R2: the sequel Rivian thinks can sell the franchise
Rivian CEO RJ Scaringe is basically telling Wall Street: patience, please. The company is still in the early innings of ramping the R2, but that ramp is supposed to do the heavy lifting for the second half of the year as volumes rise and fixed costs stop acting like a weighted blanket on margins.

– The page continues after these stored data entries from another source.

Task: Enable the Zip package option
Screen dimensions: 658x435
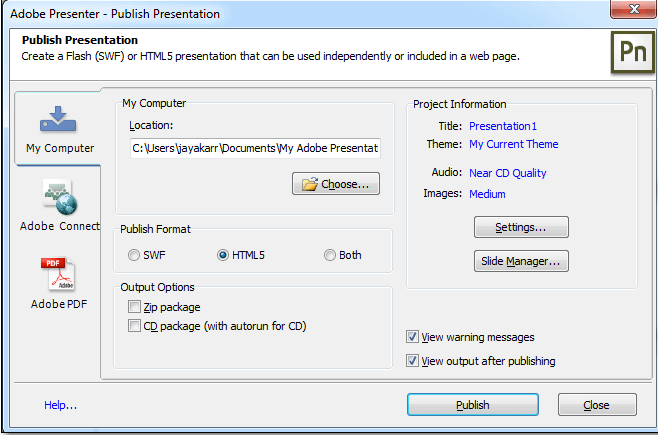Action: click(x=134, y=307)
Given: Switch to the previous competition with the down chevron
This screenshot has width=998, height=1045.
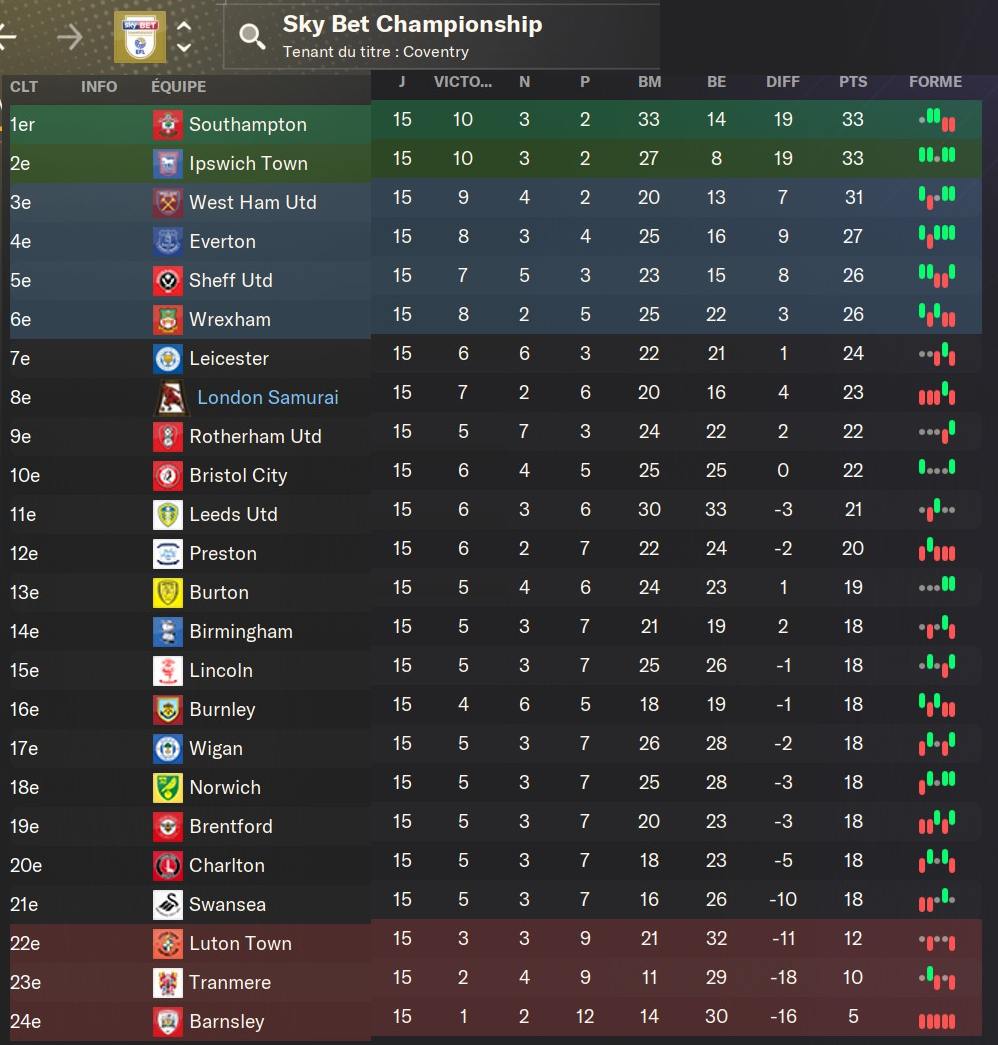Looking at the screenshot, I should point(184,47).
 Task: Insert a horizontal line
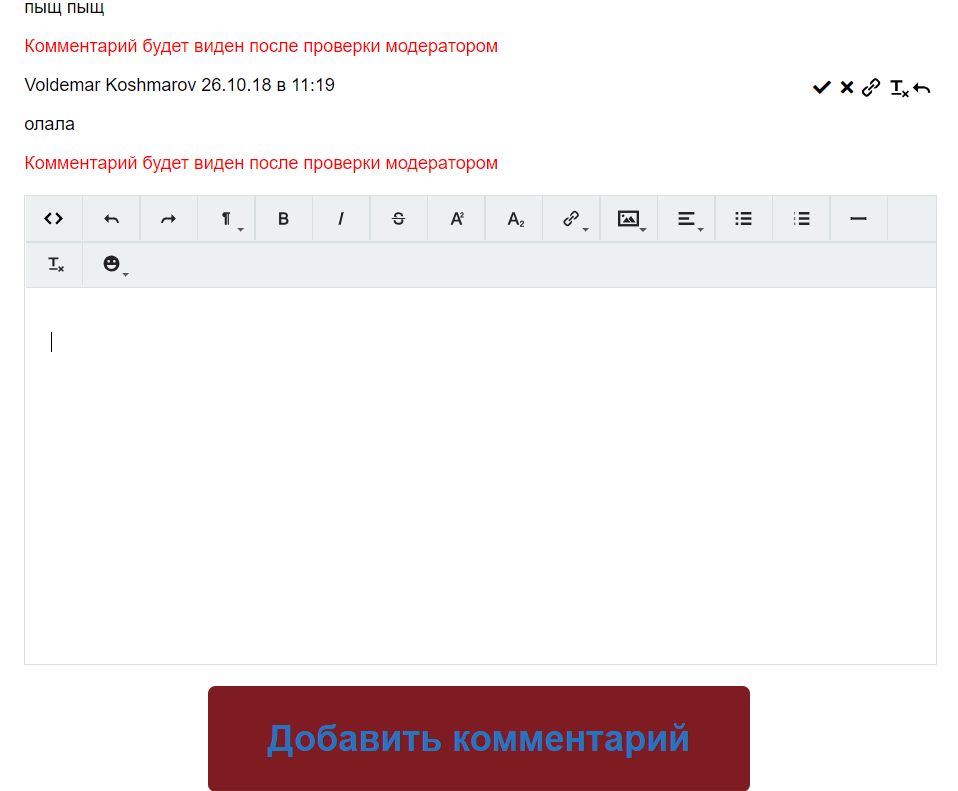pos(858,219)
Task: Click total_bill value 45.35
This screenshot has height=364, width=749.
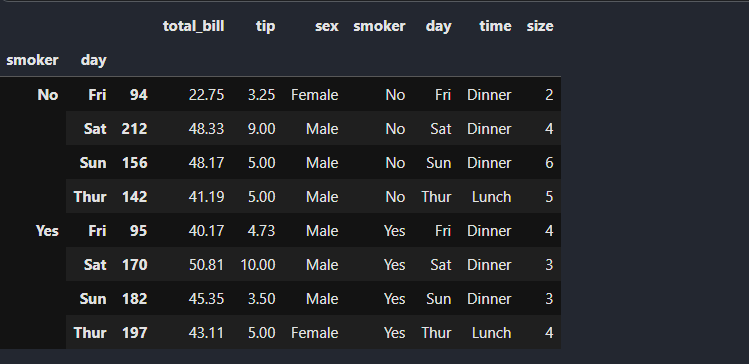Action: 206,299
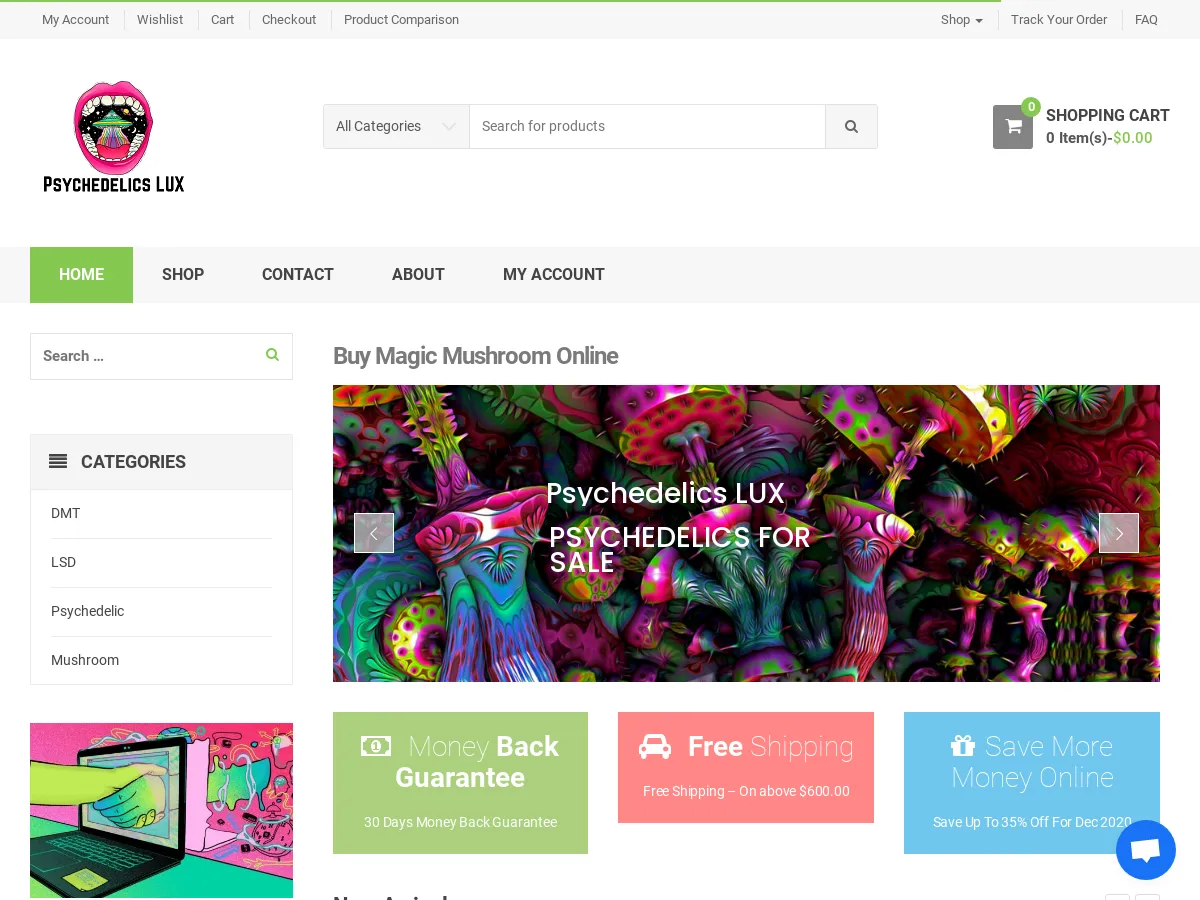Click inside the Search for products field

pyautogui.click(x=648, y=126)
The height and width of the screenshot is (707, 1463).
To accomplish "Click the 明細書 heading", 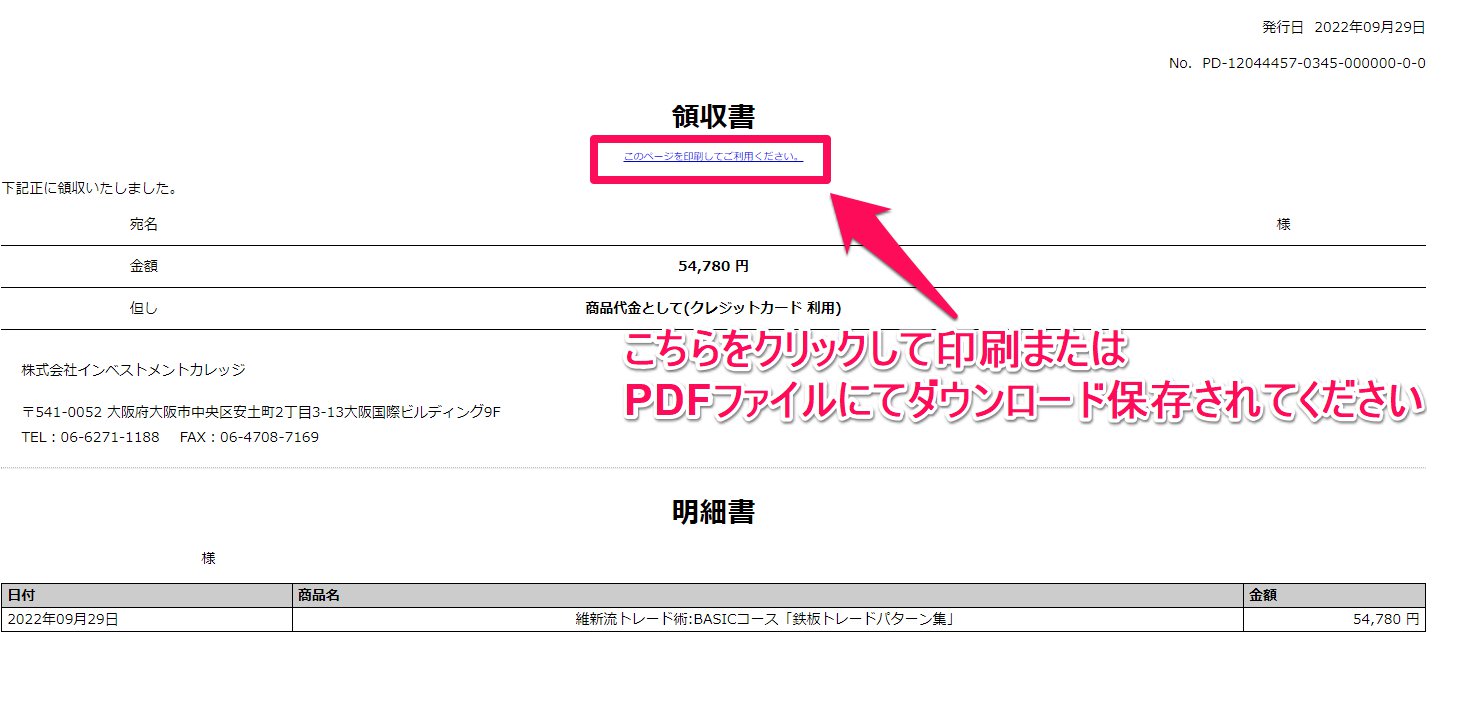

And the demand story sounds pretty friendly so far. Scaringe said the R2 is pulling in not just existing EV fans, but people who are coming from gas-powered cars too — which is the kind of cross-shopping automakers love to hear. If your product can lure drivers out of an internal combustion engine because of price, performance, and design, that’s a much bigger addressable market than the usual EV-head crowd.
Georgia on Rivian’s mind
The other big piece of the puzzle is Rivian’s Georgia manufacturing site. Scaringe said the company has finalized a government loan agreement tied to the project and bumped first-phase planned capacity to 300,000 units. Production there is still expected to start in late 2028, but the message is clear: Rivian is trying to build a much bigger house before the party really starts.
A few moving parts matter here:
- Rivian says it wants more than 500,000 units of combined capacity across Illinois and Georgia.
- The company says it can hold its current delivery guidance even after recent operational disruptions.
- Management thinks the back half of the year will better show the company’s underlying economics.
That’s the kind of corporate optimism that sounds a little like “trust the process,” but with more factory steel and fewer locker-room speeches.
Why investors are watching
The stock is still hovering in the middle of its 52-week range, which is Wall Street’s way of saying: nobody’s fully bought the bull case yet, but nobody’s slammed the door either. The real question is whether Rivian can turn this R2 momentum into actual margin improvement instead of just a nice narrative for earnings-call bingo.
Big picture: Rivian doesn’t need one miracle. It needs the boring, beautiful combo of volume, discipline, and fewer surprise headaches. If the R2 really is the broader-market EV Rivian says it is, this could be the year the story starts looking less like a science project and more like a business.